Challenges
TOYOTA Motorsports is a high-performance testing and development facility located in the centre of Europe, in Cologne, Germany. One focus is on chassis and engine design for automotive and motorsports. Specialising this high technology developments for motor sport engines the existing turbocharger components already show a high-performance level. Hence, further improvement by traditional means, i.e. classical trial-and error procedures are hardly compatible with the required turn-around times of a modern design environment. Numerical optimization processes allows to explore many designs in an automatic way, thus, the developer has the opportunity to evaluate many more designs compared to what could be achieved manually.
Aside from an increasing engineering complexity, another challenge is that compressor impellers already work very close to the structure-mechanical limits of the material.
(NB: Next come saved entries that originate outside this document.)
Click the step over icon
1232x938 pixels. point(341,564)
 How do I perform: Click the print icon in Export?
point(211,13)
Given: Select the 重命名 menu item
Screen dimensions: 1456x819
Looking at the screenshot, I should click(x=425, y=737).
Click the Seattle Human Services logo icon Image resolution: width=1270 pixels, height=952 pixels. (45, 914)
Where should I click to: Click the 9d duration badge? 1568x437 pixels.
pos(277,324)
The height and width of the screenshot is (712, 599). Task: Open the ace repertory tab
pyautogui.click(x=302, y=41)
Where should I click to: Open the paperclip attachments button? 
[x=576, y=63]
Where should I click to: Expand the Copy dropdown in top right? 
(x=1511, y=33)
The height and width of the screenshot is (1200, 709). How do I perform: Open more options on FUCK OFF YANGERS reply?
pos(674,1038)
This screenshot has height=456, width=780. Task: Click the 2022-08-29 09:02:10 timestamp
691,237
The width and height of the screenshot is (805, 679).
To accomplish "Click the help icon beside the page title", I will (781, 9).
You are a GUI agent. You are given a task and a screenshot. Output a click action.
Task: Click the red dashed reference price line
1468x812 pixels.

Most changes in shape immediately lead to an exceeding of the acceptable stress level. An optimization under exclusive consideration of the aerodynamic behaviour does not guarantee that the resulting optimal design is structurally feasible. Thus, simultaneous optimization including aerodynamic and structural forces is necessary. This is referred to as multi-disciplinary optimization coupling Computational Fluid Dynamic (CFD) with Computational Structural Mechanic (CSM) simulations.
Optimization Targets & Workflow
In the present project, the characteristics of a centrifugal compressor for an exhaust gas turbocharger are optimised by a multidisciplinary coupled CFD-CSM optimization. The considered compressor stage consists of a radial impeller with six main and six splitter blades with a vaneless diffuser (Figure 1). Two aero-thermodynamic objectives and one structure-mechanical as well as two aerodynamic constraints are considered:
1) Increase of isentropic efficiency
2) Same, or higher absolute total pressure ratio
3) Same choke mass flow as original geometry
4) Extension of operating range towards stall margin
5) Maximum von Mises stress are below limit
The objectives listed above require simultaneous optimization at four operating points: design point (target 1, 2, 5), two operating points close to the stall (target 4) and one point at the choke (target 3).